- What the task asks
Below are records to repeat exactly; copy them without the pictures.

-- Data for processing follows --

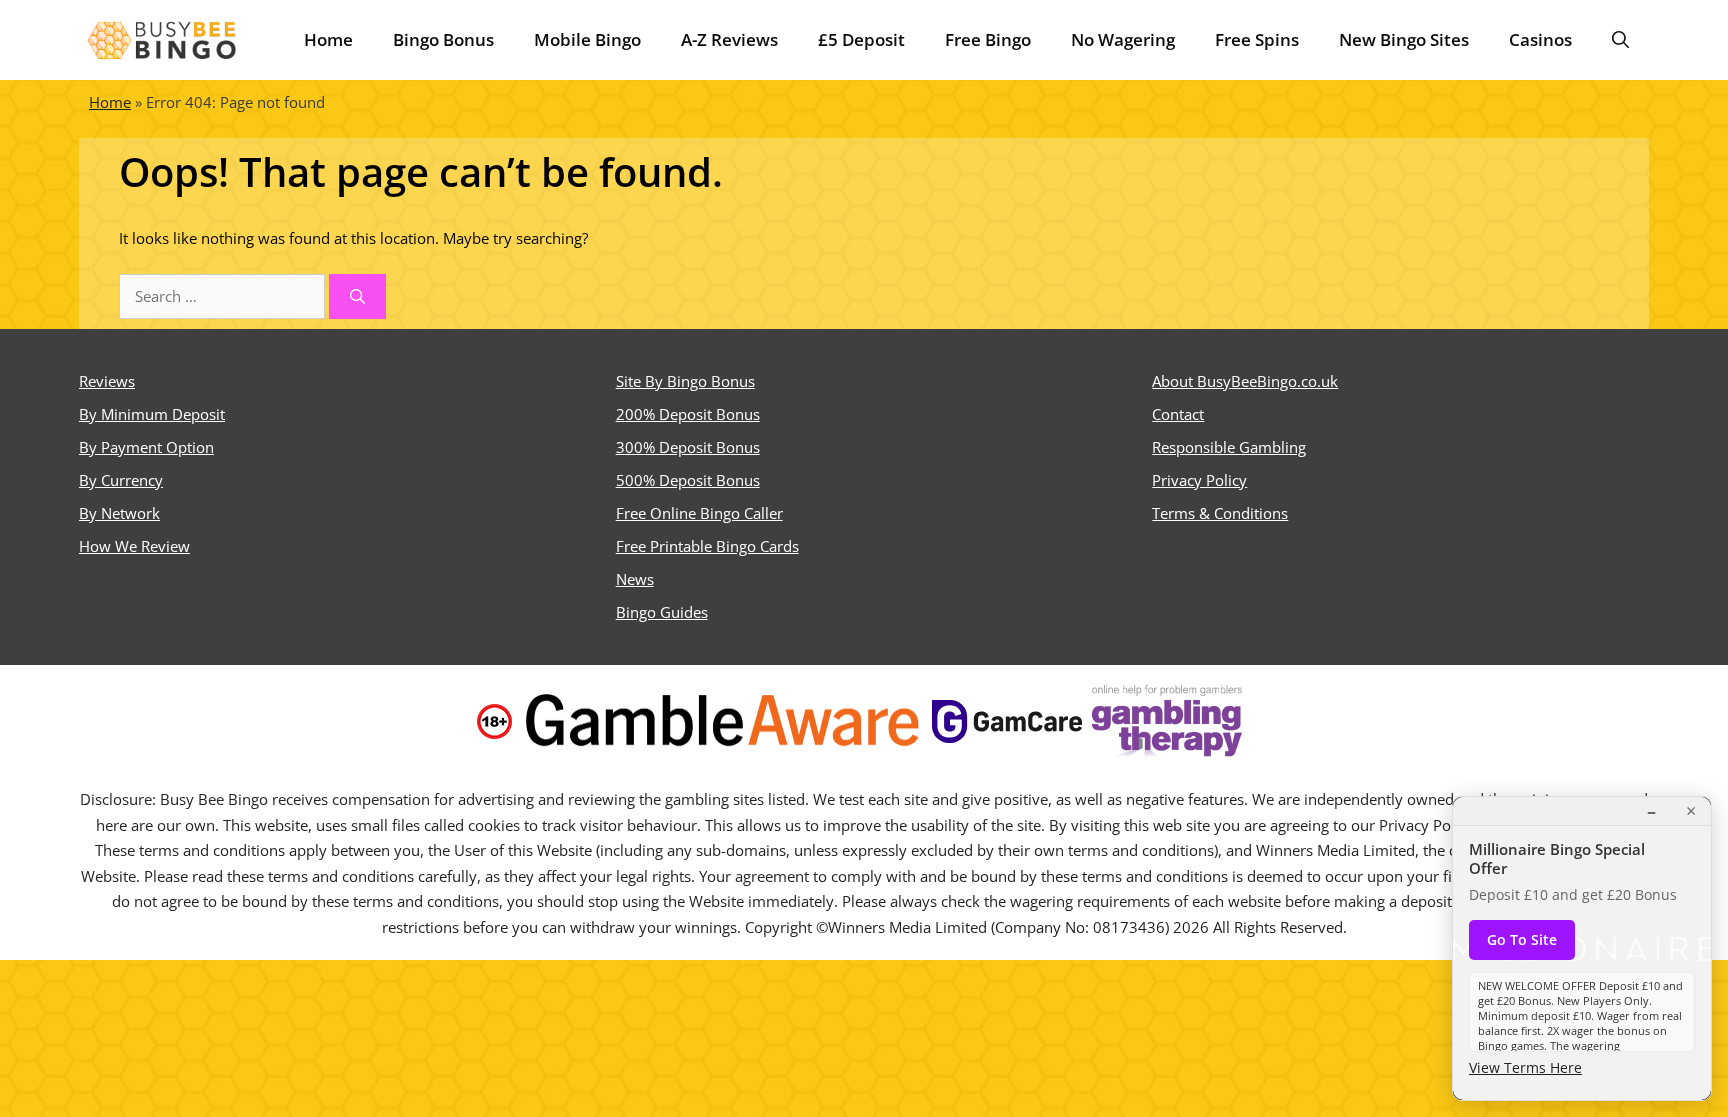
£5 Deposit (861, 39)
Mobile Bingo (587, 39)
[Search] (357, 296)
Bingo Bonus (443, 39)
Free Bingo (988, 39)
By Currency (121, 480)
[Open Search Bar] (1620, 40)
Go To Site (1522, 939)
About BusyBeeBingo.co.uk (1245, 381)
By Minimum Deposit (152, 414)
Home (328, 39)
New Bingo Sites (1404, 39)
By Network (119, 513)
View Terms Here (1525, 1067)
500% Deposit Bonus (688, 480)
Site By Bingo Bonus (685, 381)
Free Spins (1257, 39)
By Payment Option (146, 447)
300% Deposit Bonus (688, 447)
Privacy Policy (1199, 480)
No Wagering (1123, 39)
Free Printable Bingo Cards (707, 546)
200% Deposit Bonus (688, 414)
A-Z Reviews (729, 39)
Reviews (107, 381)
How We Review (134, 546)
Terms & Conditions (1220, 513)
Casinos (1540, 39)
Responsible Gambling (1229, 447)
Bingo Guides (662, 612)
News (635, 579)
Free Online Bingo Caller (699, 513)
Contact (1178, 414)
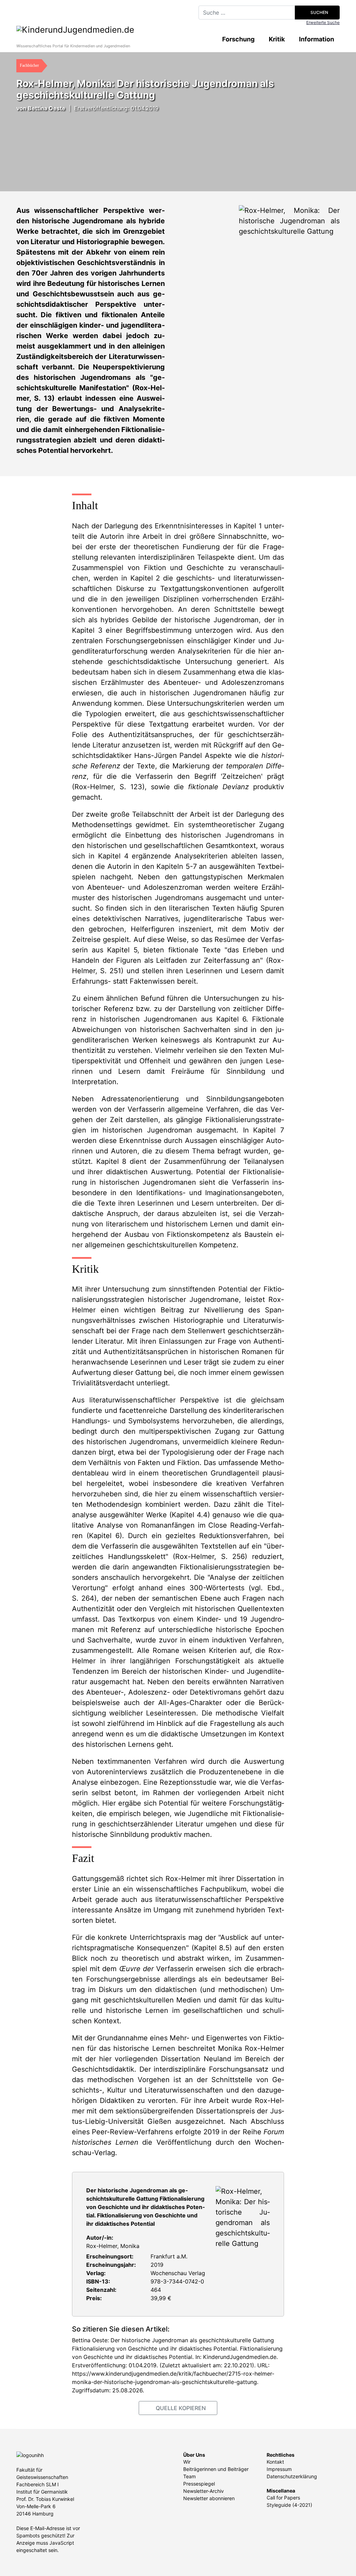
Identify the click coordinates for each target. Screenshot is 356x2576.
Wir (187, 2462)
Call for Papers (283, 2498)
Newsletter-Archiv (203, 2491)
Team (189, 2476)
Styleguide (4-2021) (289, 2505)
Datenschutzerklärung (292, 2476)
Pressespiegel (199, 2484)
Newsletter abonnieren (209, 2498)
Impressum (279, 2469)
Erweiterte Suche (323, 22)
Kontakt (275, 2462)
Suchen (318, 12)
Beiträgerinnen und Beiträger (216, 2469)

-- Data for processing concluded --

- Answer to the problem
£5 Deposit (861, 39)
Mobile Bingo (587, 39)
[Search] (357, 296)
Bingo Bonus (443, 39)
Free Bingo (988, 39)
By Currency (121, 480)
[Open Search Bar] (1620, 40)
Go To Site (1522, 939)
About BusyBeeBingo.co.uk (1245, 381)
By Minimum Deposit (152, 414)
Home (328, 39)
New Bingo Sites (1404, 39)
By Network (119, 513)
View Terms Here (1525, 1067)
500% Deposit Bonus (688, 480)
Site By Bingo Bonus (685, 381)
Free Spins (1257, 39)
By Payment Option (146, 447)
300% Deposit Bonus (688, 447)
Privacy Policy (1199, 480)
No Wagering (1123, 39)
Free Printable Bingo Cards (707, 546)
200% Deposit Bonus (688, 414)
A-Z Reviews (729, 39)
Reviews (107, 381)
How We Review (134, 546)
Terms & Conditions (1220, 513)
Casinos (1540, 39)
Responsible Gambling (1229, 447)
Bingo Guides (662, 612)
News (635, 579)
Free Online Bingo Caller (699, 513)
Contact (1178, 414)
Identify the click coordinates for each target. Screenshot is 356x2576.
Wir (187, 2462)
Call for Papers (283, 2498)
Newsletter-Archiv (203, 2491)
Team (189, 2476)
Styleguide (4-2021) (289, 2505)
Datenschutzerklärung (292, 2476)
Pressespiegel (199, 2484)
Newsletter abonnieren (209, 2498)
Impressum (279, 2469)
Erweiterte Suche (323, 22)
Kontakt (275, 2462)
Suchen (318, 12)
Beiträgerinnen und Beiträger (216, 2469)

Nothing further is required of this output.